Estudante de Direito acusada de agredir policiais militares na Praia do Canto vai ter de pagar um salário mínimo e meio como punição

A estudante de Direito Carolina Monteiro Mattos está sendo intimada novamente pela juíza Maria Nazareth Caldonazzi de Figueiredo Côrtes, do 3° Juíza Especial Criminal de Vitória, a provar o pagamento de um salário mínimo e meio (R$ 817,50) referente à punição que sofreu pela acusação de agredir dois policiais militares durante uma abordagem na Praia do Canto.

A sentença de Carolina Mattos saiu no dia 30 de março deste ano. Ela tinha prazo até 30 de abril para comprovar na Justiça que havia feito a doação de um salário mínimo e meio a uma instituição de caridade cadastrada na Justiça. Até este momento, a estudante de Direito não prestou contas ao 3° Juizado Especial Criminal da capital.

“Já estou marcando uma nova data para que ela comprove o pagamento. Caso contrário, o Ministério Público Estadual poderá oferecer uma nova denúncia contra a acusada”, informou a juíza Maria Nazareth de Figueiredo Côrtes.

A magistrada vai determinar que um oficial de Justiça entregue a intimação a Carolina Mattos.

A história da jovem estudante de Direito coma Justiça capixaba começou na madrugada do dia 10 de outubro de 2010. Por volta da 1h30, a Polícia Militar, que fazia ronda na Praia do Canto, se deslocou para a rua Joaquim Lyrio, onde Carolina e um amigo ouviam música como som alto.

Moradores e demais pessoas que curtiam  madrugada em bares da região já estavam revoltados. Dois policias – um sargento e um soldado – se aproximaram do casal e pediram que baixasse o volume do som do veículo.

De acordo com testemunhas e o Boletim de Ocorrência da PM, Carolina teria ficado revoltada e partido para cima dos militares. A jovem teria agredido o sargento com um soco no rosto e arranhado o braço do soldado. Os policiais deram voz de prisão à moça e a conduziram para o Departamento de Polícia Judiciária de Vitória. O delegado José Luiz Pazetto registrou a ocorrência e determinou que a estudante de Direito assinasse um Termo Circunstanciado:

“Costa na ocorrência que ela (Carolina) agrediu várias vezes os policiais.
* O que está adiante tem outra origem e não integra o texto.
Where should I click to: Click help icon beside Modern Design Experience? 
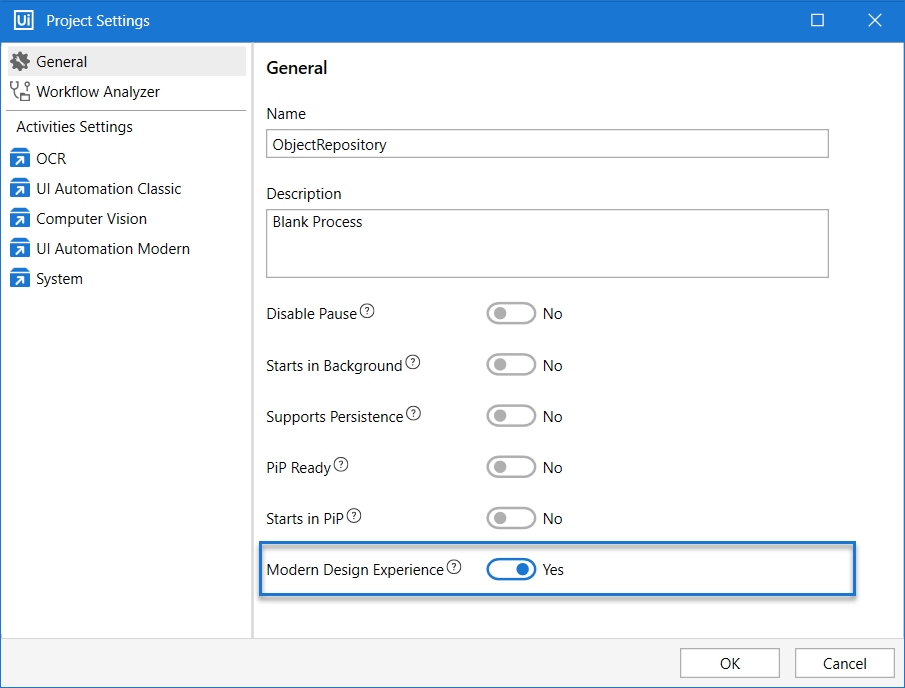point(454,568)

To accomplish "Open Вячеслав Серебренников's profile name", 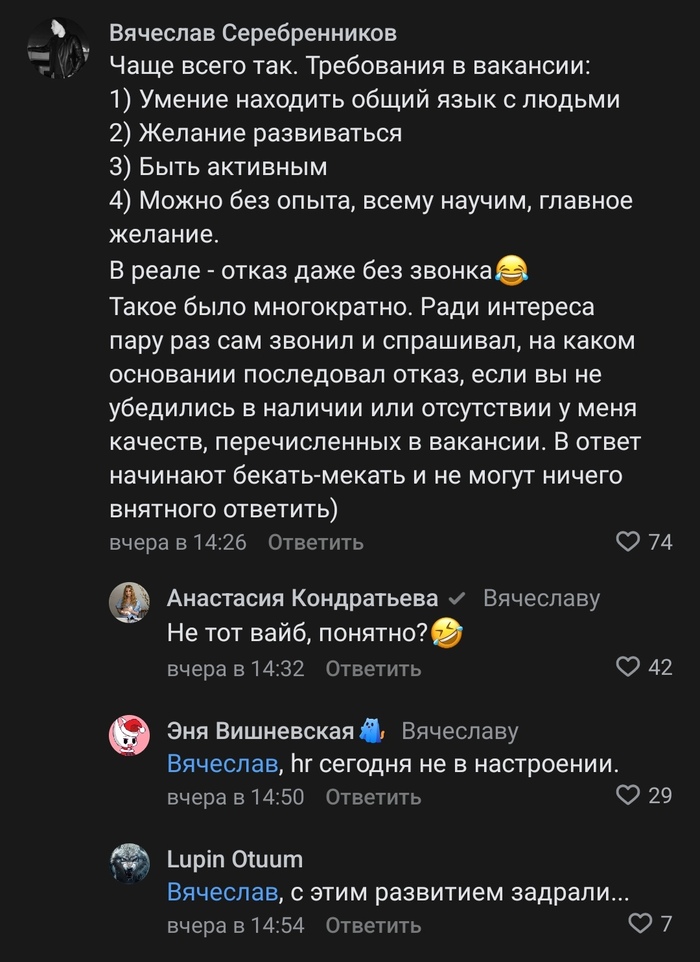I will (252, 33).
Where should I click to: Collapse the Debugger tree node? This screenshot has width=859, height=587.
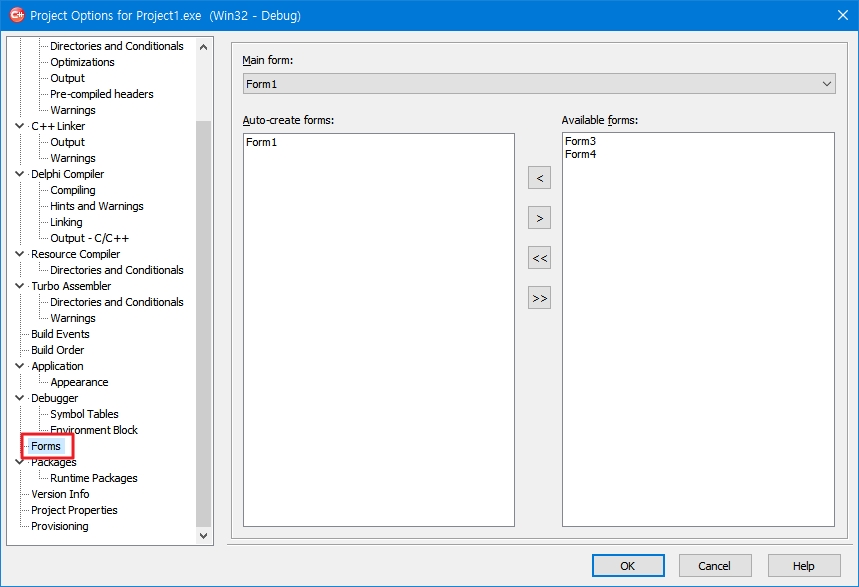20,398
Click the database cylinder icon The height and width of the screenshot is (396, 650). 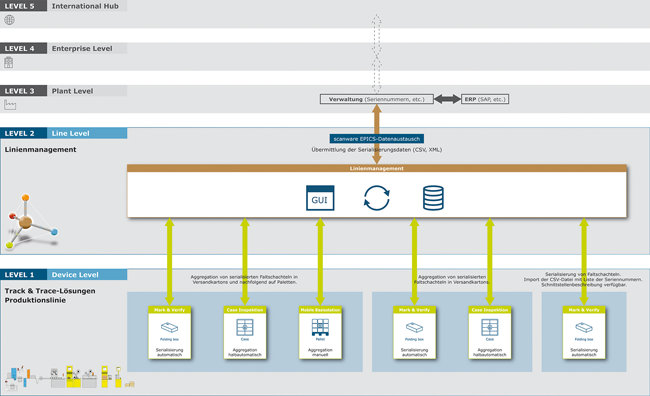[x=433, y=198]
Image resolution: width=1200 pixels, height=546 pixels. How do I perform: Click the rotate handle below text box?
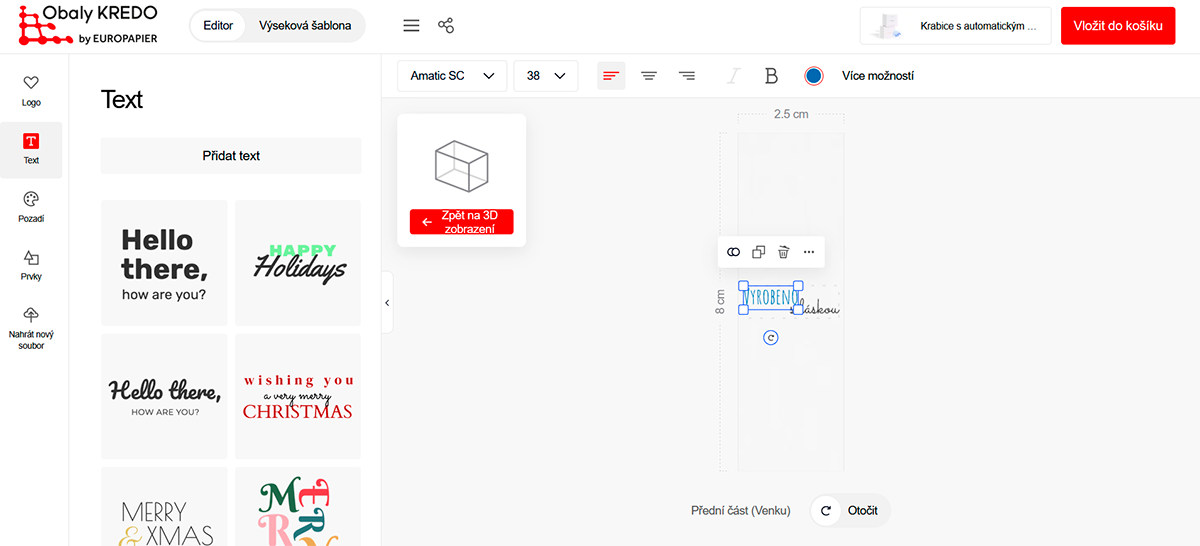point(770,338)
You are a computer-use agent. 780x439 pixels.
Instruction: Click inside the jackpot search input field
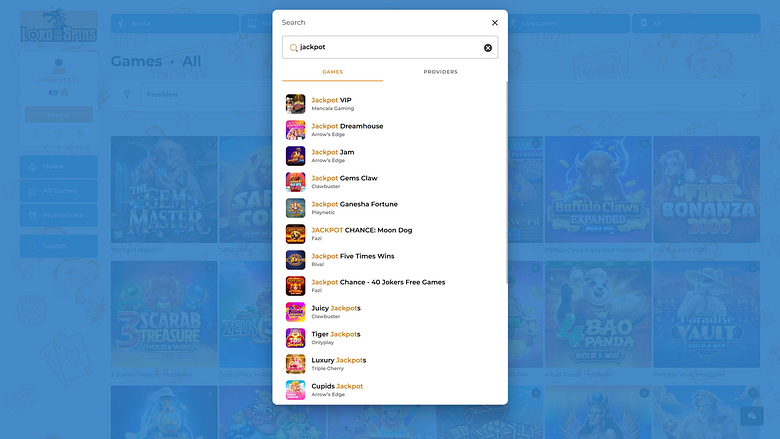[x=390, y=47]
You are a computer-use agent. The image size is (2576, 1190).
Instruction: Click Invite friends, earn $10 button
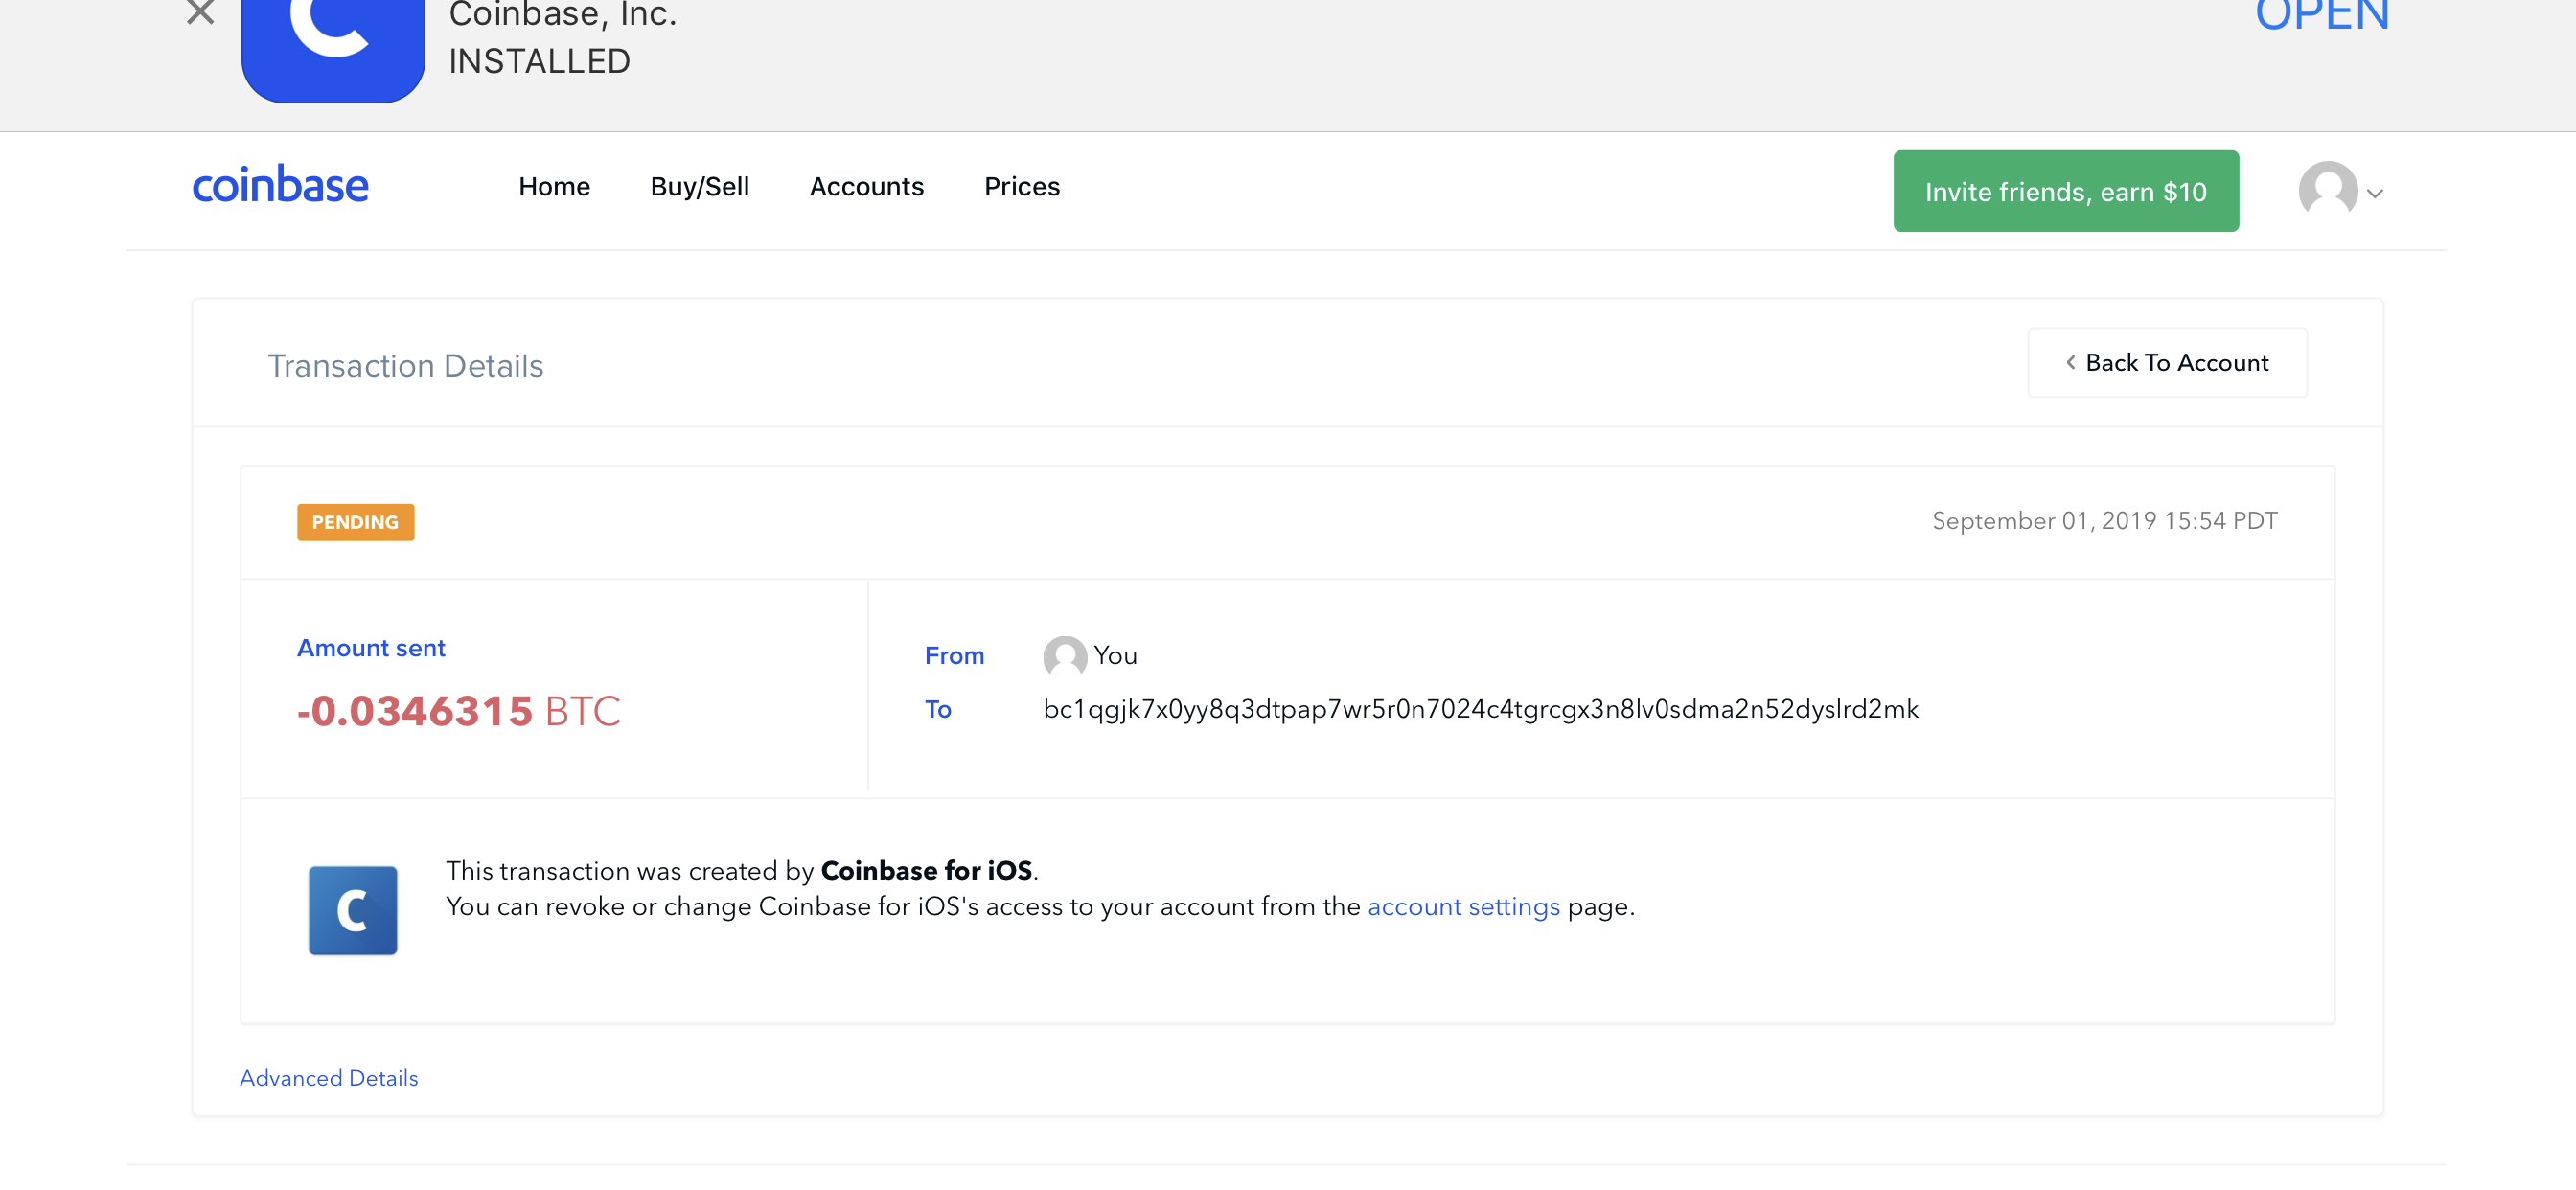pyautogui.click(x=2065, y=191)
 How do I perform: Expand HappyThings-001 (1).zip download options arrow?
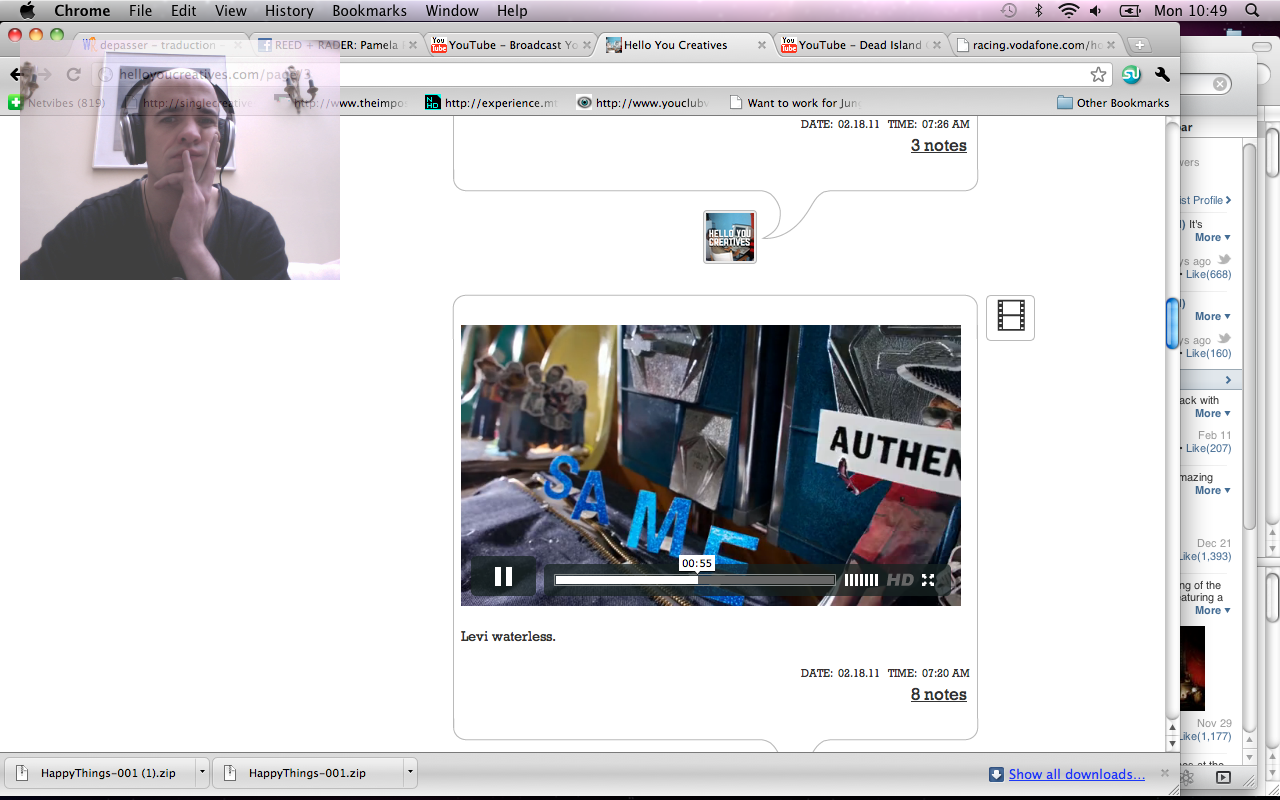point(202,773)
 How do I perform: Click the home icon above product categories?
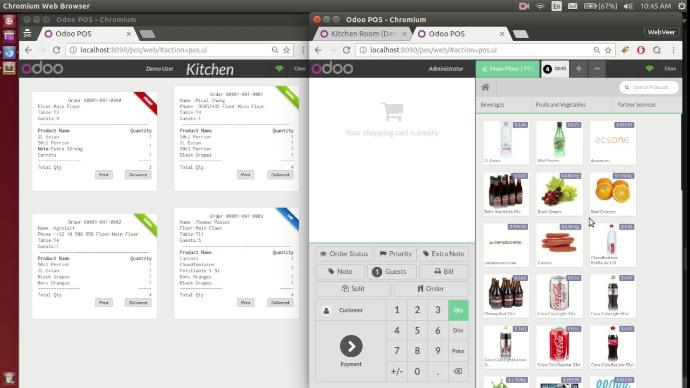(x=485, y=87)
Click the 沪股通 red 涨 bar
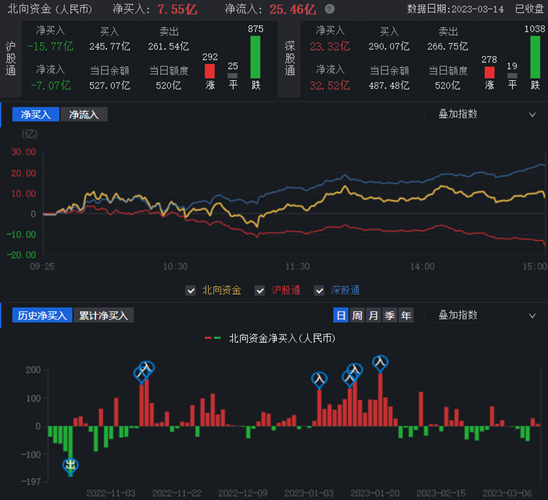Screen dimensions: 548x500 click(x=210, y=71)
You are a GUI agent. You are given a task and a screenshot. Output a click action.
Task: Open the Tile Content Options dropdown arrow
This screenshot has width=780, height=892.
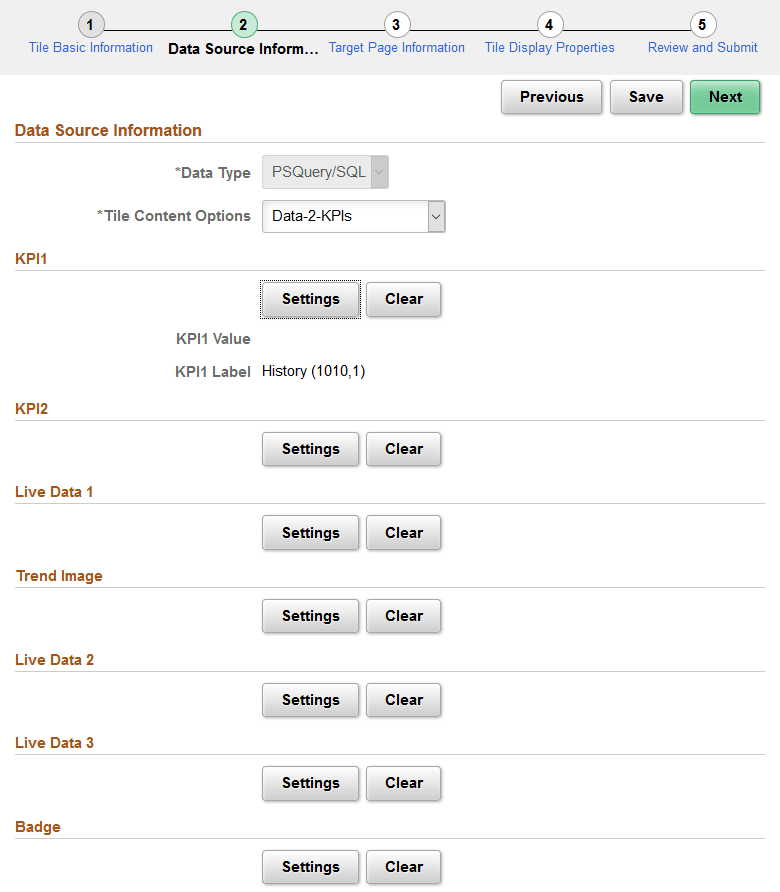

Ela não ficará presa, mas assinará um TC se comprometendo a comparecer em juízo quando for solicitada”, disse o delegado na ocasião.

E Carolina foi intimada. Começou a responder a ação penal no mesmo mês de outubro.

A juíza Maria Nazareth de Figueiredo Côrtes explicou que por ser ré primária – ou seja, sem nenhum antecedente criminal –, a estudante teve o direito de receber o benefício da transação penal, oferecida pelo Ministério Público. A moça aceitou a proposta, concordando em doar  um salário mínimo e meio a uma instituição, como forma de ter o processo encerrado.

A sentença da juíza diz: Homologada a transação penal, sendo fixada à pena Restritiva de Direitos, consistente em prestação pecuniária, revestido em doação de material, com prazo para cumprimento até 30/04/2011.

“Já passou muito tempo do prazo dela (Carolina) vir à Justiça para comprovar que cumpriu a determinação judicial. Como ela ainda não apresentou comprovação de pagamento, será intimada a comparecer a este Juízo. Vou estipular uma data para que ela se apresente”, informou a juíza Maria Nazareth de Figueiredo Côrtes.